Pole to Pole With Will Smith
There’s a particular kind of television that announces itself as Important before it’s even pressed play. Sweeping drone shots, portentous strings, a celebrity standing somewhere inhospitable looking meaningfully into the middle distance. I went into Pole to Pole With Will Smith braced for exactly that kind of worthy, overproduced endurance test: a glossy rehabilitation jog masquerading as a travelogue, with the star doing just enough soul-searching to keep the PR engine humming.
And then, irritatingly, it kept being… excellent.
This is, undeniably, a redemption-shaped project. It would be disingenuous to pretend otherwise. Will Smith has spent the past few years as a walking cultural ellipsis, his once frictionless public image replaced by something knottier, sadder, and permanently qualified. Pole to Pole doesn’t explicitly litigate any of that, but it doesn’t need to. The subtext hums loudly enough beneath the ice sheets and rainforest canopies. This is a man trying to remember who he is by throwing himself, body first, into the vast indifference of the planet.

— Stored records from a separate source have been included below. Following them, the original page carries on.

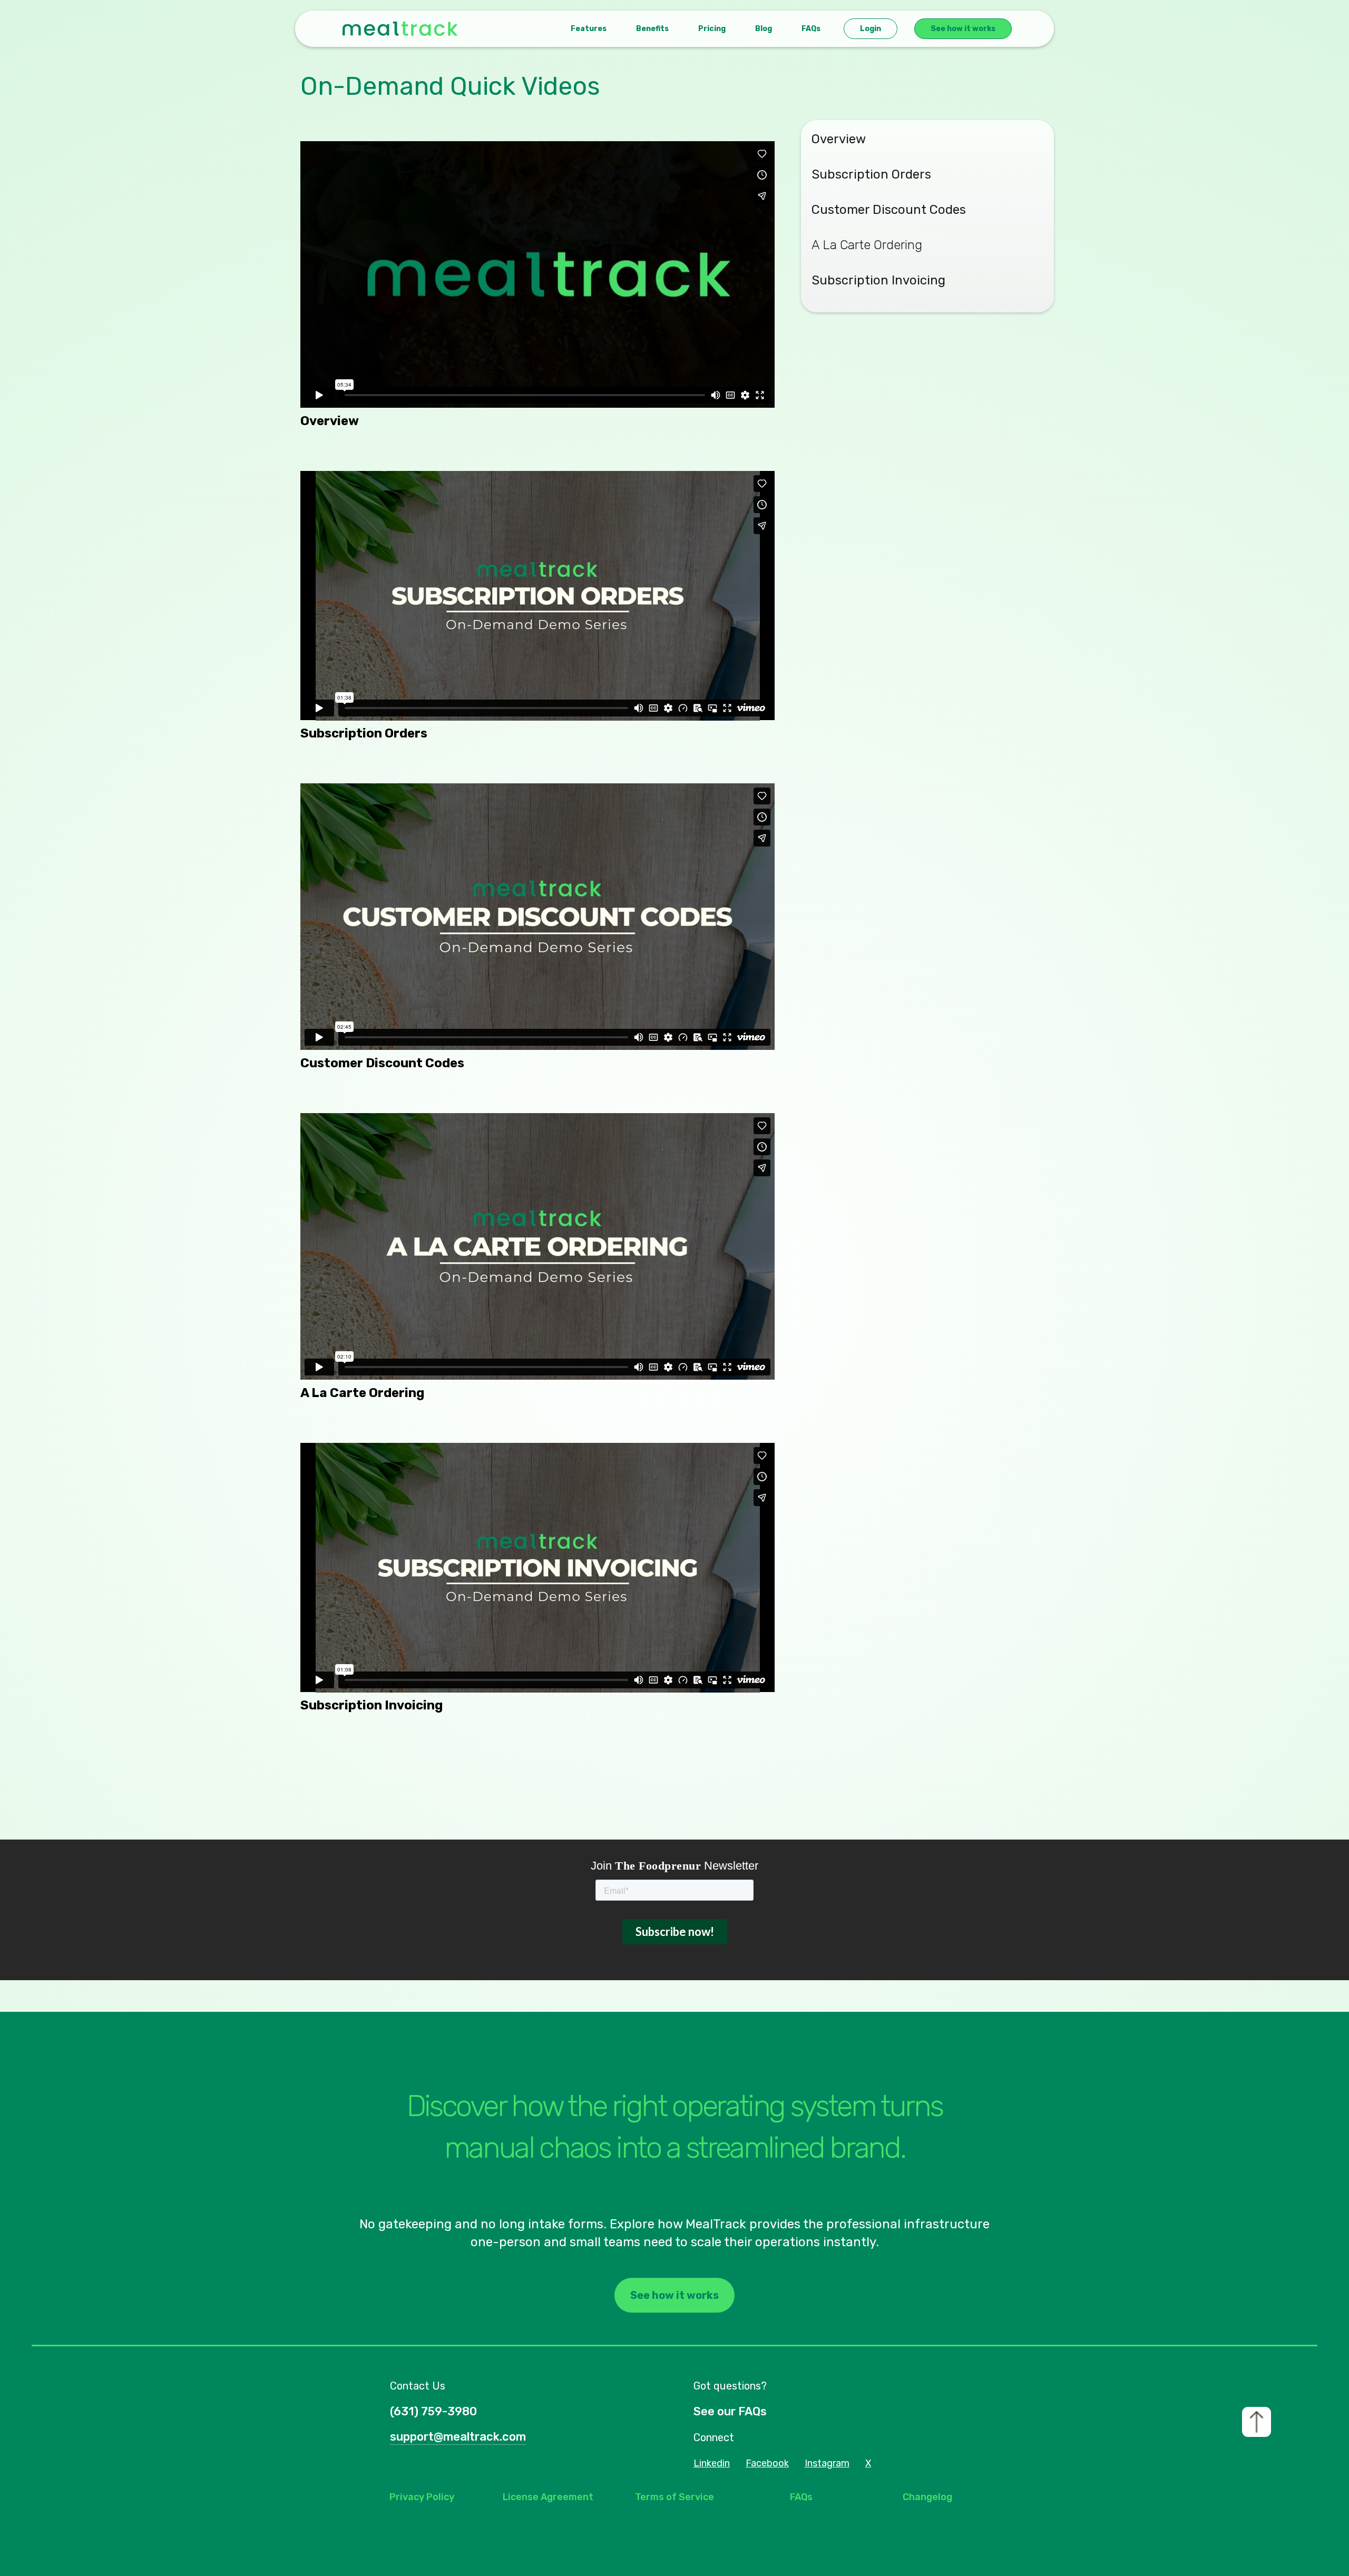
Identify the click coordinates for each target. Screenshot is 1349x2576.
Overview (839, 139)
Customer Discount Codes (889, 209)
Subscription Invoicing (878, 280)
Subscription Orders (871, 174)
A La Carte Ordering (867, 245)
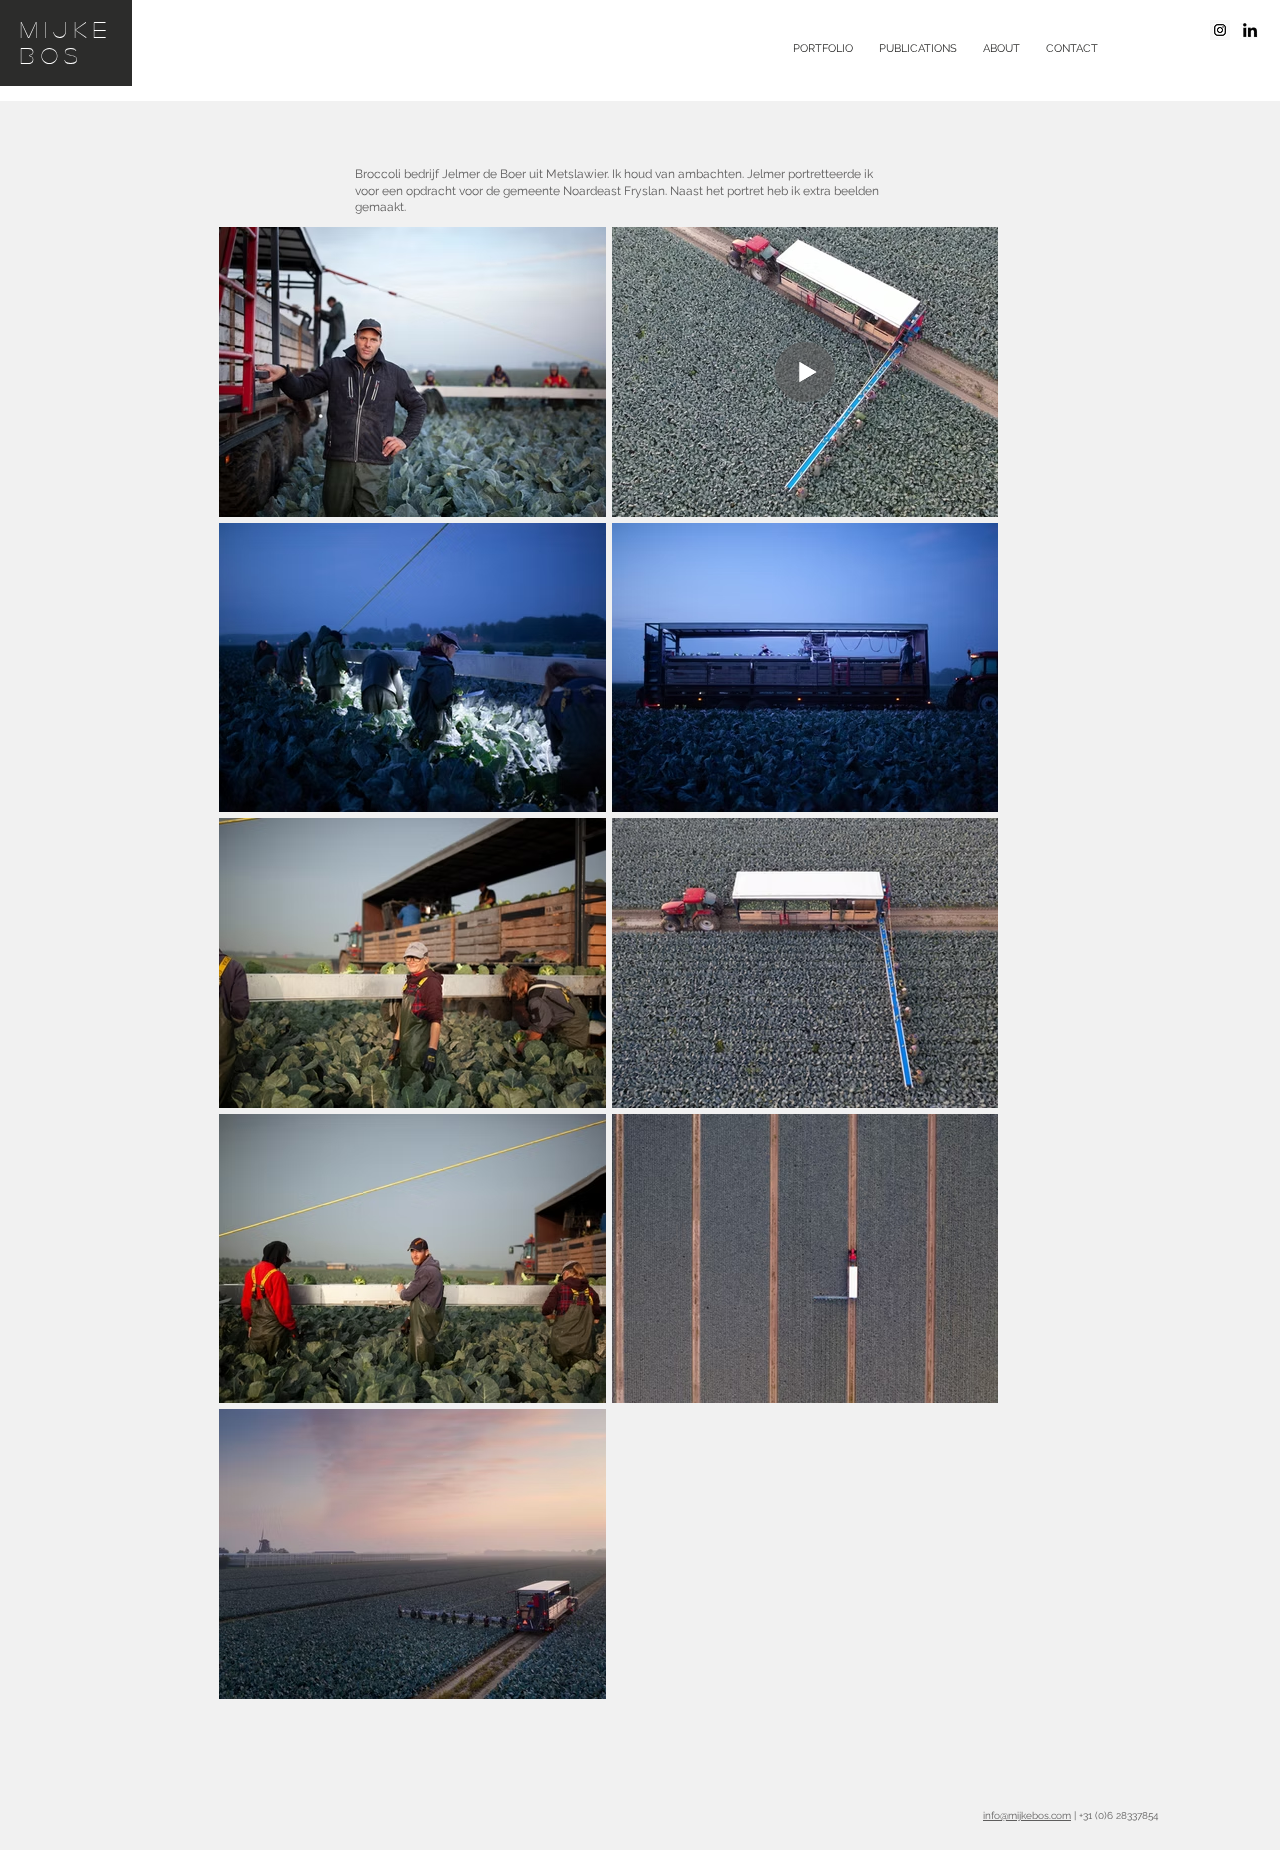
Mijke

What I didn’t expect was how little the series leans on him to carry it. National Geographic, to its credit, doesn’t treat Smith like the attraction at a theme park. He’s a companion, a conduit, occasionally the comic relief, often the wide-eyed audience surrogate. The real stars are the places and the people who live and work in them, and the show never forgets that.
Visually, it is absurdly beautiful. Not in a generic “screensaver” way, but in a way that repeatedly made me pause just to take it in. Antarctic ice stretches into infinity like a minimalist nightmare. The Amazon canopy feels so alive it’s practically breathing through the screen. Underground caves reveal ecosystems so alien they might as well be on another planet. Every episode contains at least one moment that triggers that quiet, stomach-dropping realization that the world is far more astonishing than we deserve.
Smith, thankfully, is at his best when he stops trying to narrate meaning and just reacts. His to-camera monologues are the weakest link, landing somewhere between TED Talk and motivational Instagram caption. But once he’s out there with the scientists, climbers and explorers, something loosens. He becomes curious, funny, self-deprecating. When he jokes about Antarctic researchers potentially losing their minds after months of isolation, or openly admits his terror of spiders, caves, heights, snakes, and basically everything that isn’t a film set, it humanizes him in a way no carefully worded apology tour ever could.
There’s a wonderful rhythm to the encounters. Former rugby player turned polar athlete Richard Parks calmly reins Smith in when he starts dancing on an ice sheet, gently reminding him that this environment does not forgive stupidity. Toxicologist Bryan Fry hauls him up a spindly Amazonian tree, then drops him into insect-infested caves, patiently explaining how these hostile spaces might hold the keys to future medicines. Ecuadorian climber Carla Pérez leads him through darkness with the casual competence of someone who has long since made peace with risk. These people are not dazzled by celebrity, and the show is far better for it.
What surprised me most was how restrained the emotional beats are. There are moments of vulnerability, yes, but they’re handled with an unusual lightness of touch. Parks speaks briefly about depression after his career-ending injury. Fry talks about surviving meningitis and the survivor’s guilt that followed. Smith listens more than he talks, which feels like a deliberate and, frankly, wise choice. The series resists the urge to wring tears from every confession, trusting the stories to land on their own terms.
And when Smith does turn the lens inward, it’s fleeting and oddly effective. A pause before climbing. A quiet moment of awe. A muttered joke to steady his nerves. The sense isn’t of a man proclaiming transformation, but of someone letting the world knock him sideways a little, again and again, until something shifts.
By the time the end credits roll, it’s hard to deny the cumulative effect. Pole to Pole is thrilling, funny, occasionally moving, and consistently breathtaking. It’s also far smarter than it needs to be, refusing to coast on spectacle or stardom alone. If this is a rehabilitation tour, it’s an unusually generous one—less about reclaiming status, more about surrendering to scale.
Verdict
Pole to Pole With Will Smith is a rare celebrity-fronted documentary that earns its grandeur. Anchored by astonishing visuals, fascinating experts, and a surprisingly self-aware central presence, it manages to be exhilarating without being exhausting, and sincere without being sanctimonious.